MANUEL DE ALMEIDA/LUSA

Tudo na mesma na Associação Mutualista Montepio Geral. Tomás Correia não mostrou qualquer sinal de querer sair da liderança da associação, na reunião do Conselho Geral desta terça-feira. Isto apesar da deterioração das contas, com perda de associados e, por outro lado, a avaliação de idoneidade que o Governo indicou estar para breve, assim que seja feita uma “norma interpretativa” para “clarificar” uma lei que o presidente do supervisor dos seguros continua a defender que não justifica que seja ele a avaliar a idoneidade de Tomás Correia para o cargo. Mas Tomás Correia garante que não irá haver qualquer avaliação de idoneidade e o Padre Vítor Melícias rematou: “não é um secretariozeco ou um qualquer ministro que vai afastar uns órgãos sociais democraticamente eleitos“.

Fonte com conhecimento do processo, ouvida pelo Observador, confirmou que Tomás Correia manteve a linha habitual, passando uma mensagem de absoluta tranquilidade em relação à sua permanência no cargo. Por um lado, garantiu estar confiante de que não haverá qualquer avaliação de idoneidade e considerou a contraordenação do Banco de Portugal um “ataque miserável” à sua liderança, com uma acusação que, segundo o próprio, será derrotada com pareceres de especialistas que já terão concordado com a análise de Tomás Correia.

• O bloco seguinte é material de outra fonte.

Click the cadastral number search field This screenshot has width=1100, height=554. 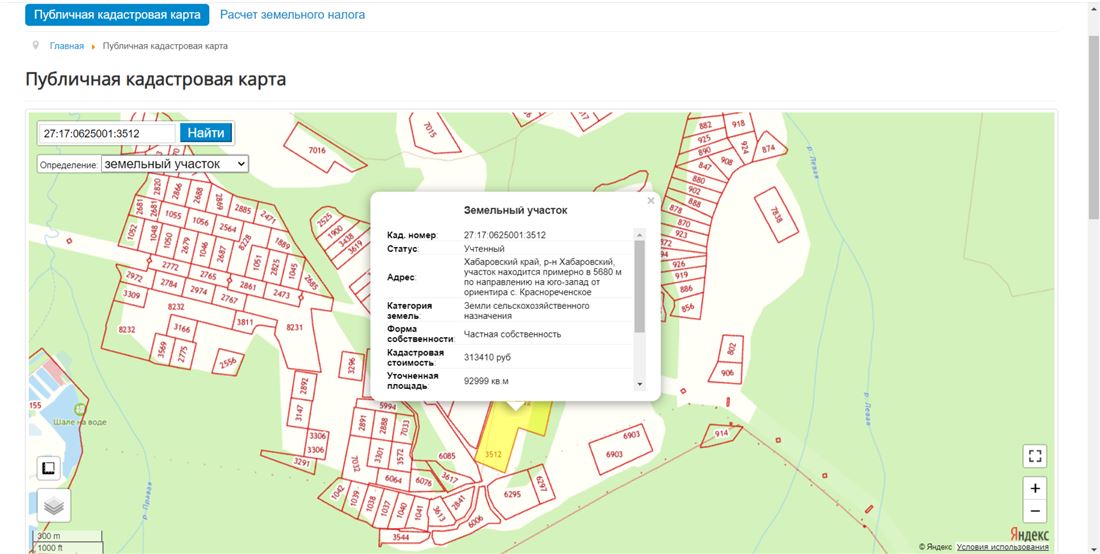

O presidente da mutualista, sobre quem se escrevia na semana passada que estaria sob forte pressão para se demitir, entregou, mesmo, um documento extenso, em papel, a cada um dos conselheiros. Trata-se da sua defesa contra a contraordenação do Banco de Portugal, contra a qual já anunciou que irá recorrer.

Por outro lado, as contas da mutualista, que foram apresentadas aos conselheiros só nesta segunda-feira (o parecer do auditor e do conselho fiscal só, mesmo, nesta reunião de hoje), não foram alvo de qualquer votação neste órgão que é o Conselho Geral, que é eleito pelos associados da mutualista. As contas serão votadas apenas, portanto, na próxima assembleia-geral da mutualista.

No final da reunião, o Padre Vítor Melícias prestou o seu apoio a Tomás Correia: “isto não pode ser assim, os órgãos sociais da Associação Mutualista foram legitimamente eleitos e não é nenhum secretariozeco nem nenhum ministro que vão retirar do cargo pessoas democraticamente escolhidas pelos associados”, terá dito o presidente da Mesa da Assembleia-Geral da Associação Mutualista, sem especificar exatamente de que pessoas estava a falar.

O padre Vítor Melícias, ao centro, ao lado de Marcelo Rebelo de Sousa, é presidente da mesa da AG da mutualista Montepio.

Fonte da assessoria de Tomás Correia confirmou, ouvida pelo Observador, que “a reunião dos 23 membros do Conselho Geral correu de forma tranquila, como se esperava” e garantiu que “Tomás Correia se mostrou disponível para discutir todos e quaisquer temas que preocupassem os conselheiros, sendo que ninguém acrescentou qualquer ponto à ordem de trabalhos (além da ordem estabelecida, que incluía um ponto sobre “outros assuntos”).